Nobel Prize winner Yasunari Kawabata’s The Sound of the Mountain is a beautiful rendering of the predicament of old age — the gradual, reluctant narrowing of a human life, along with the sudden upsurges of passion that illuminate its closing.
By day Ogata Shingo, an elderly Tokyo businessman, is troubled by small failures of memory. At night he associates the distant rumble he hears from the nearby mountain with the sounds of death. In between are the complex relationships that were once the foundations of Shingo’s life: his trying wife; his philandering son; and his beautiful daughter-in-law, who inspires in him both pity and the stirrings of desire. Out of this translucent web of attachments, Kawabata has crafted a novel that is a powerful, serenely observed meditation on the relentless march of time.
About the Author
Yasunari Kawabata, winner of the 1968 Novel Prize for Literature, was one of Japan's most distinguished novelists. Born in Osaka in 1899, he published his first stories while he was still in high school.
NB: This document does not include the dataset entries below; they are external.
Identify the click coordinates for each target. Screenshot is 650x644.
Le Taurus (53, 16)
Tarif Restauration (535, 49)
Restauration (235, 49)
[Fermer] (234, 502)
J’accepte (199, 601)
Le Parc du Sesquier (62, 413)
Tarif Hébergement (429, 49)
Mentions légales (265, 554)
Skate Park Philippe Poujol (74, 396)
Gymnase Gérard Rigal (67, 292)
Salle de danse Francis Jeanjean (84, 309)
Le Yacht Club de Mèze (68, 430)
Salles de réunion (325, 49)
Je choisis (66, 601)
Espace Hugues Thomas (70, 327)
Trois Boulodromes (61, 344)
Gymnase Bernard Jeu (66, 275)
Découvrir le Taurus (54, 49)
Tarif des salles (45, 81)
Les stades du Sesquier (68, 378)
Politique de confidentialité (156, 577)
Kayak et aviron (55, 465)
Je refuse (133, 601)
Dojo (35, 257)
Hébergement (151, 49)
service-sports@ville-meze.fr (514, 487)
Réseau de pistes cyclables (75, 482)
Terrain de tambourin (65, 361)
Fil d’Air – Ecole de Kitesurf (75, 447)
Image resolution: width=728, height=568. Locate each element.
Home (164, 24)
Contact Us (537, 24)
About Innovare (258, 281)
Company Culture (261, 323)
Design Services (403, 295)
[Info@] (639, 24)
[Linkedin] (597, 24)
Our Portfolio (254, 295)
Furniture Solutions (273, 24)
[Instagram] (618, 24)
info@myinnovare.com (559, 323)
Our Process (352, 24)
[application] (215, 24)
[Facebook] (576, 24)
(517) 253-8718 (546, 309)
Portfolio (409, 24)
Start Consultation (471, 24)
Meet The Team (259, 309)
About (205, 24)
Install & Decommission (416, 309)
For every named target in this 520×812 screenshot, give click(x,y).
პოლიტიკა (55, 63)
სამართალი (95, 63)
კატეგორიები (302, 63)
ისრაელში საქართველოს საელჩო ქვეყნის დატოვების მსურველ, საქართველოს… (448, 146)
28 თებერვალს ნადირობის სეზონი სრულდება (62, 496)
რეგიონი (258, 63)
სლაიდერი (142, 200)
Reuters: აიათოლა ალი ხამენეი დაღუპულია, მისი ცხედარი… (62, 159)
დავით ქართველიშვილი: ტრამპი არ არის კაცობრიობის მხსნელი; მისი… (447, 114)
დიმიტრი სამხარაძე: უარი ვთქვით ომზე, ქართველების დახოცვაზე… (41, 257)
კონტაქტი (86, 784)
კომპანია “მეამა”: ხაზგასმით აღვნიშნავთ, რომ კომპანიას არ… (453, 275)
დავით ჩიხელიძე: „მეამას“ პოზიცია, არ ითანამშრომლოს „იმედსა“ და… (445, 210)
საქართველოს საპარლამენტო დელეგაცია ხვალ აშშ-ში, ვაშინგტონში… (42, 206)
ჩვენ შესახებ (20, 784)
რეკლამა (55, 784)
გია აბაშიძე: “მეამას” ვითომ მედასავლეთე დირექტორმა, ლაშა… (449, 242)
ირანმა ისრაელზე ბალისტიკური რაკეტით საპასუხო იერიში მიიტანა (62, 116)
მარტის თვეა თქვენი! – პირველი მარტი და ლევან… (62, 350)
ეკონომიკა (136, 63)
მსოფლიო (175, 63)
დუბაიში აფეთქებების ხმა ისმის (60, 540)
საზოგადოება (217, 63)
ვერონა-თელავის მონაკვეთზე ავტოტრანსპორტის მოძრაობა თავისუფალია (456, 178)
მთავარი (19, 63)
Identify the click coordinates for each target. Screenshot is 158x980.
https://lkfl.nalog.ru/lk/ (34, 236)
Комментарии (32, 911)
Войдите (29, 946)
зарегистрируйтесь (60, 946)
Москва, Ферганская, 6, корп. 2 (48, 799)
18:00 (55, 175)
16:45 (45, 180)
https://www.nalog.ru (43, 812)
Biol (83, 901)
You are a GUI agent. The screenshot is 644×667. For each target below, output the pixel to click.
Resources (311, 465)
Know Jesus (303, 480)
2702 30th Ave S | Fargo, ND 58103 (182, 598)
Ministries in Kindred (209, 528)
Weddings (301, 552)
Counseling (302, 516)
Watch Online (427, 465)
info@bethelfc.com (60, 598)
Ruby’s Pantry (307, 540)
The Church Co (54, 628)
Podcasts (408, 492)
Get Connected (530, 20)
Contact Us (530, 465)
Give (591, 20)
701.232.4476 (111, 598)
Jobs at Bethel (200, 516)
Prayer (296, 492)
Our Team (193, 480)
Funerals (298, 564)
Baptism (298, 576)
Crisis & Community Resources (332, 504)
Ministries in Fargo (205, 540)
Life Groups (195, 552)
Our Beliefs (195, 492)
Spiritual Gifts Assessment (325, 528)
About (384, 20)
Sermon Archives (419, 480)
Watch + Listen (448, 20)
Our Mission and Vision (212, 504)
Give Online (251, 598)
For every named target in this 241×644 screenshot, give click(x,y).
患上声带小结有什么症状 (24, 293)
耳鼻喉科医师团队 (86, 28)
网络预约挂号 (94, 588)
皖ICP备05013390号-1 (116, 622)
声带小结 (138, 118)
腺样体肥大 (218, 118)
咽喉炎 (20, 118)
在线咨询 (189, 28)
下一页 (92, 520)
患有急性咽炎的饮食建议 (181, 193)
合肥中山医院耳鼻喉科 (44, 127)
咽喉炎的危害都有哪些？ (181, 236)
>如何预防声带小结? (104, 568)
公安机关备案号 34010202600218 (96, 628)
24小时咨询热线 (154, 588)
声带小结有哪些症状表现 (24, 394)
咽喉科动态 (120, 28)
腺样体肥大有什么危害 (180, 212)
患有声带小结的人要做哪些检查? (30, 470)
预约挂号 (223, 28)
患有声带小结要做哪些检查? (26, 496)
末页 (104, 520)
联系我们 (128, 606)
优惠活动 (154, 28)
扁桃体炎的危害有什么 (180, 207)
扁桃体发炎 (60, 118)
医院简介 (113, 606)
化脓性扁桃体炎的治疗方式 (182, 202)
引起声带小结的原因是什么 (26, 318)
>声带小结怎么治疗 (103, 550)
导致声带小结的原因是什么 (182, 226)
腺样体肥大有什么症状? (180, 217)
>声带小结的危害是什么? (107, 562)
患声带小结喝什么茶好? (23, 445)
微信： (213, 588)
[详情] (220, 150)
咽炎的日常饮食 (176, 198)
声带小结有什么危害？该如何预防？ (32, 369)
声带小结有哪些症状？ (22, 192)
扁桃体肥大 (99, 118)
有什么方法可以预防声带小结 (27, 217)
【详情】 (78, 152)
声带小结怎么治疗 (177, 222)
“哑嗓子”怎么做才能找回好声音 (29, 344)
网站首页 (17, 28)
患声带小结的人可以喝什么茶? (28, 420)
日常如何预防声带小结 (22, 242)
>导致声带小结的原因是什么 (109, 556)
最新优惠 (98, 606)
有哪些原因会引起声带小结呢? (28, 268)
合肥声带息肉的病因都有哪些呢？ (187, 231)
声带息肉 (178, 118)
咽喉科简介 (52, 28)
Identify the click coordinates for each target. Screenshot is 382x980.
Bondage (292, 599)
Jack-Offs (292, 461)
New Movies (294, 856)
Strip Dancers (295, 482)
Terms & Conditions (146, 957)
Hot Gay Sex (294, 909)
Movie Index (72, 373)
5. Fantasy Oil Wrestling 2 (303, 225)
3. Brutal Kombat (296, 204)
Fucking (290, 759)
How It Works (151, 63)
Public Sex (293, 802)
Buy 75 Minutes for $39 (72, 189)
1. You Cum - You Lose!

He graduated from Tokyo Imperial University in 1924. His story "The Izu Dancer," first published in 1925, appeared in The Atlantic Monthly in 1955. Among his major novels published in the United States are Snow Country (1956), The Master of Go (1972), and Beauty and Sadness (1975). Kawabata was found dead, by his own hand, in 1972.
“Kawabata is a poet of the gentlest shades, of the evanescent, the imperceptible.”
“A rich, complicated novel. . . . Of all modern Japanese fiction, Kawabata’s is the closest to poetry.”